Mating System: monogamous
Harlequin quail nest on the ground in a scrape lined with weeds. Usually, the nest is hidden within grassy vegetation (Trollope, 1966; Clancy, 1967).
The hen lays from three (Alderton, 1992) to nine eggs in a clutch (Jackson, 192; Trollope, 1966). The eggs are light buff or cream-colored to olive brown with heavy reddish-brown, dark chestnut, or purple-brown markings and are 27 to 31 mm long by 22 to 25 mm wide (Jackson, 1926; Trollope, 1966). Incubation lasts 17 to 18 days (Clancy, 1967; Alderton, 1992). The hen may lay two to three clutches per season (Alderton, 1992).
In southern Africa, these quail breed from October to March, most breeding occurs in late December to January. Rain is the main factor controlling the breeding season (Clancy, 1967; Alderton, 1992).
Breeding interval: These quail breed yearly and may have two or three clutches per year.
Breeding season: Breeding occurs from October to March.
Range eggs per season: 3 to 9.
Range time to hatching: 17 to 18 days.
Key Reproductive Features: iteroparous ; seasonal breeding ; gonochoric/gonochoristic/dioecious (sexes separate); sexual ; fertilization ; oviparous
Chicks are precocial, and are a yellowish-buff color with heavy dark-brown stripes and are reared by the female. They can scratch for food on their own at thirteen days old and will take dust baths at fifteen days old (Trollope, 1966).
Parental Investment: no parental involvement; precocial ; pre-fertilization; pre-hatching/birth (Protecting); pre-weaning/fledging (Provisioning: Female)

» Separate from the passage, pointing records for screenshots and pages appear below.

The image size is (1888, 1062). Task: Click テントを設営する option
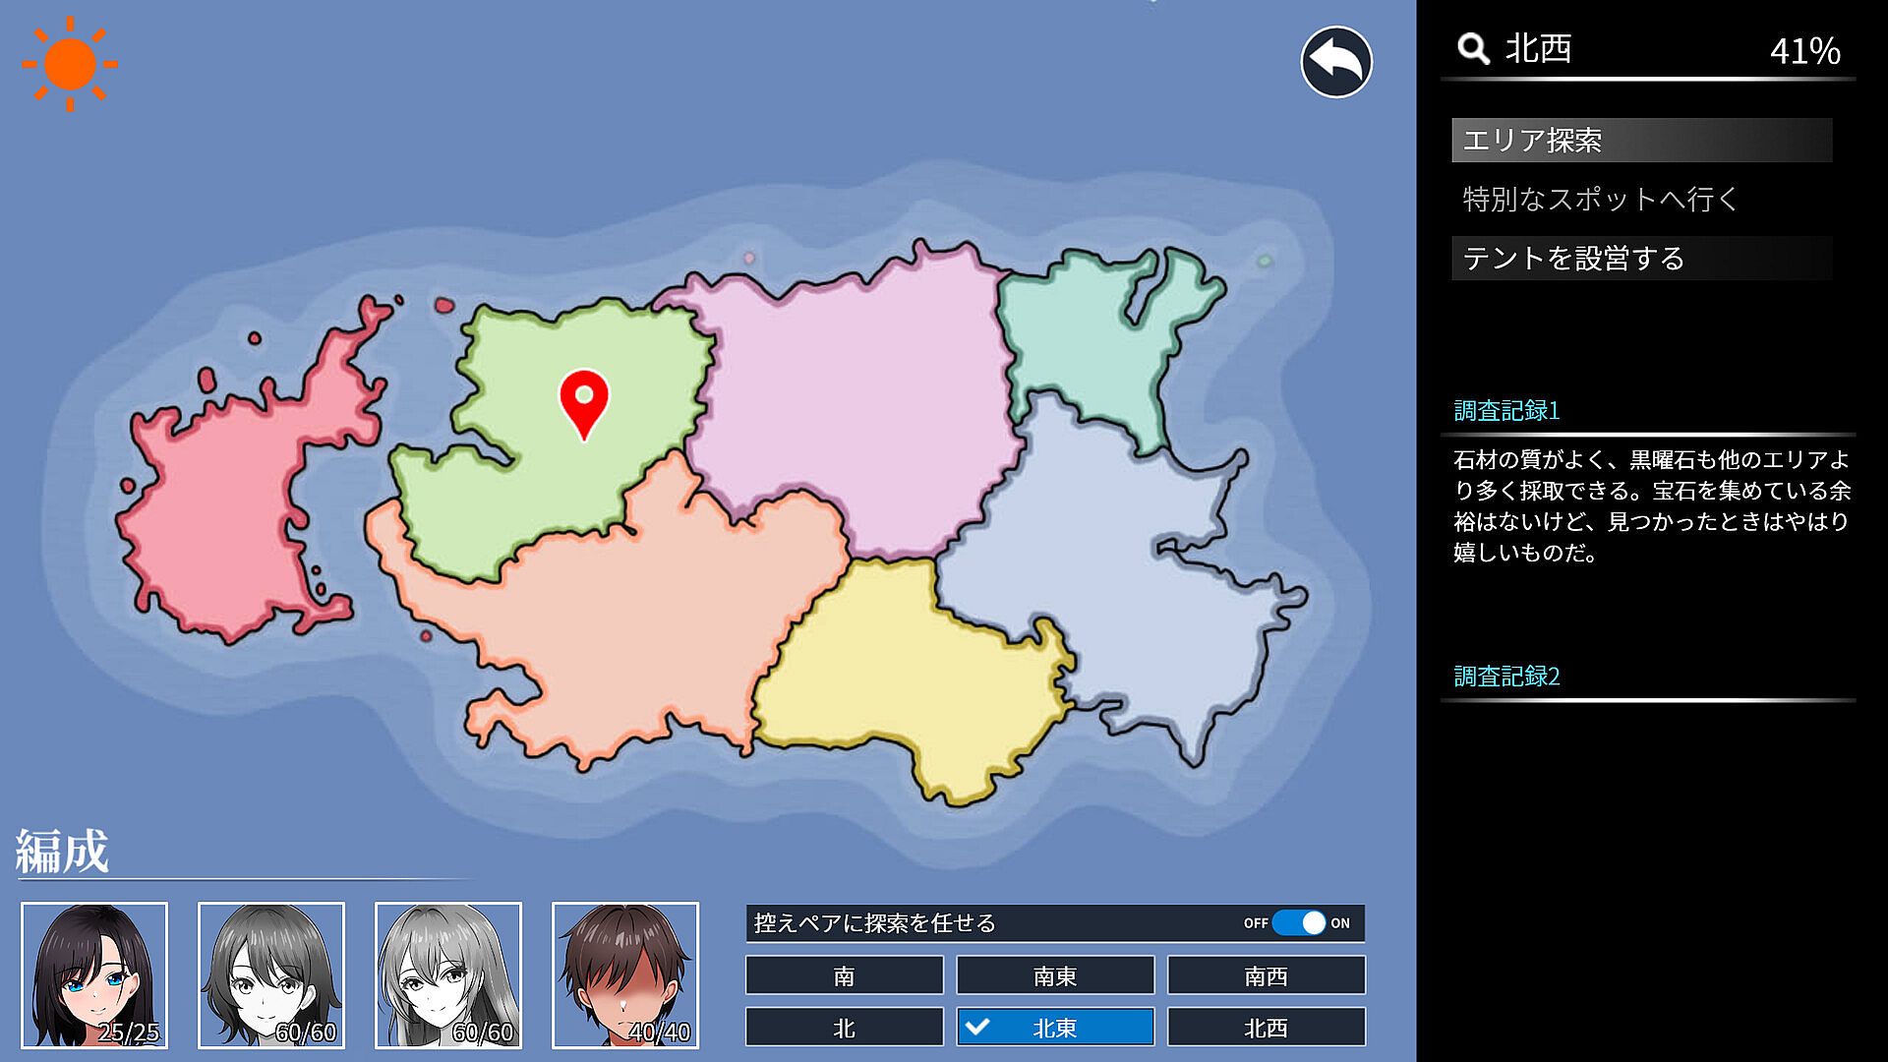coord(1641,258)
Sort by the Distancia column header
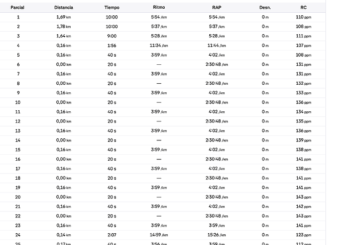The image size is (353, 245). click(x=63, y=8)
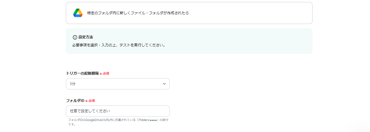This screenshot has height=132, width=370.
Task: Click the 必須 badge beside フォルダID
Action: (92, 101)
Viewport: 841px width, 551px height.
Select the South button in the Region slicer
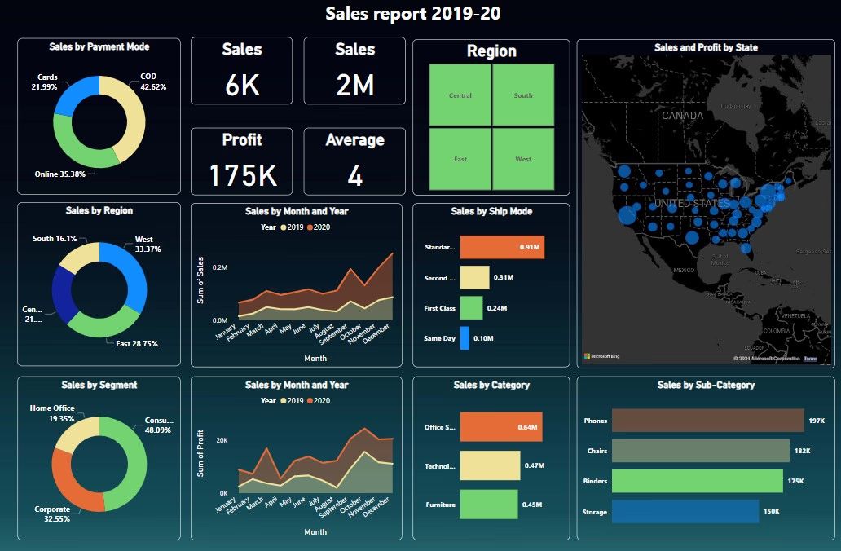522,95
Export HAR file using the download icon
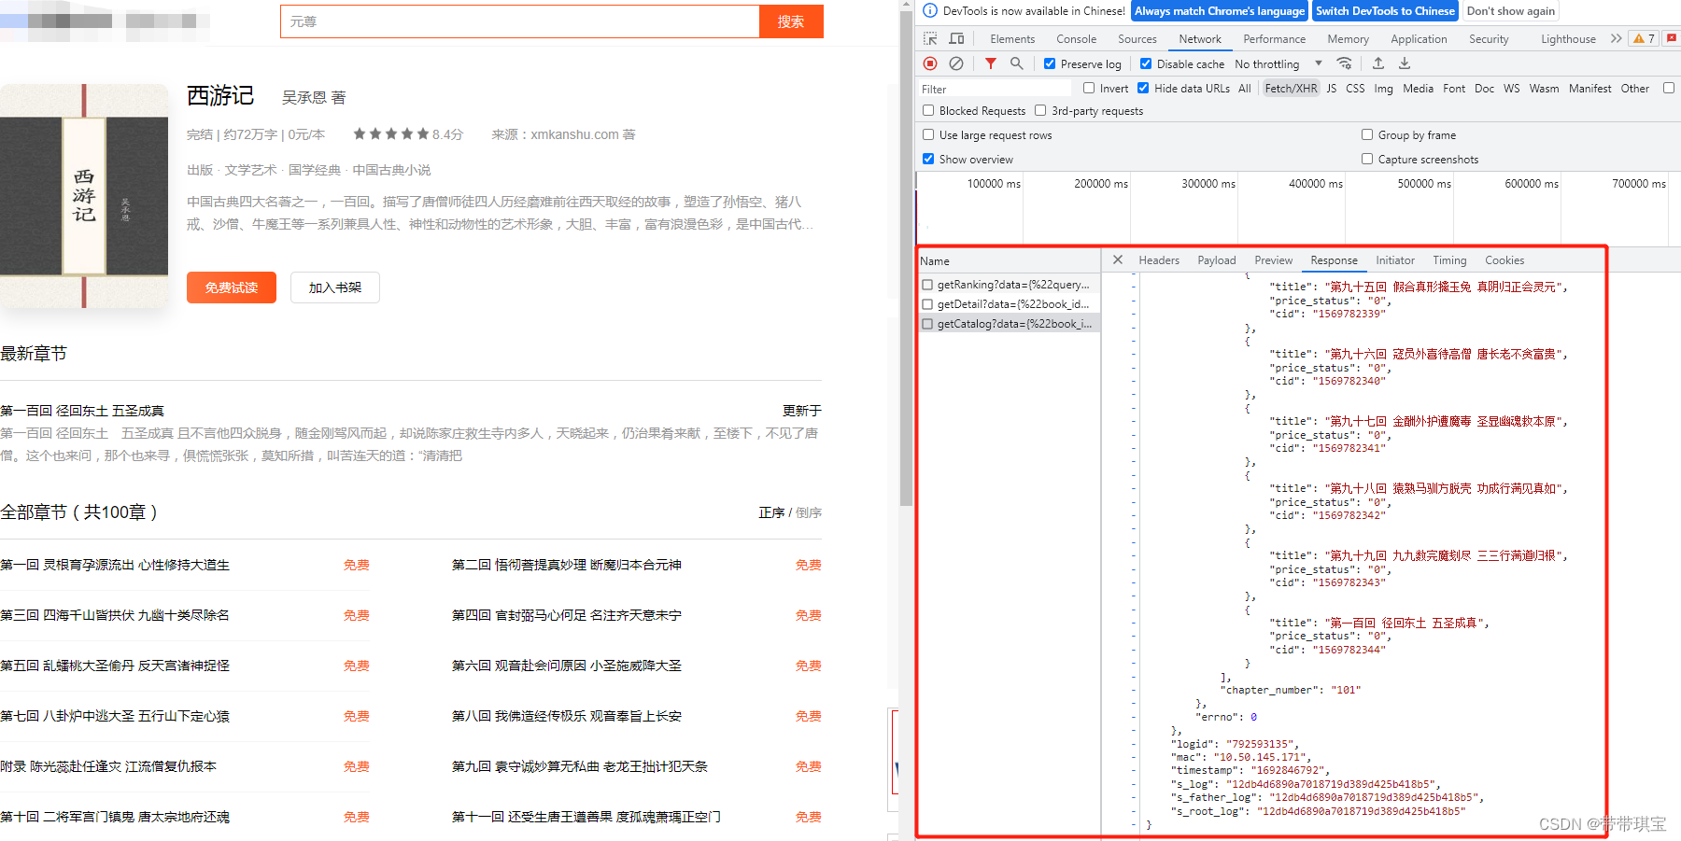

Molecular Biology and Genetics
Statistics of barcoding coverage: Coturnix delegorguei
Public Records: 0
Specimens with Barcodes: 1
Species With Barcodes: 1
Harlequin quail are not listed by either the IUCN or CITES.
CITES: no special status
IUCN Red List of Threatened Species: least concern
IUCN Red List Assessment
Red List Category
Red List Criteria
Relevance to Humans and Ecosystems
There are no known adverse affects of harlequin quail on humans.
Harlequin quail consume weed seeds and help prevent growth of unwanted plants.
- The Montezuma quail of Middle America and the southwestern U.S. is sometimes called the harlequin quail.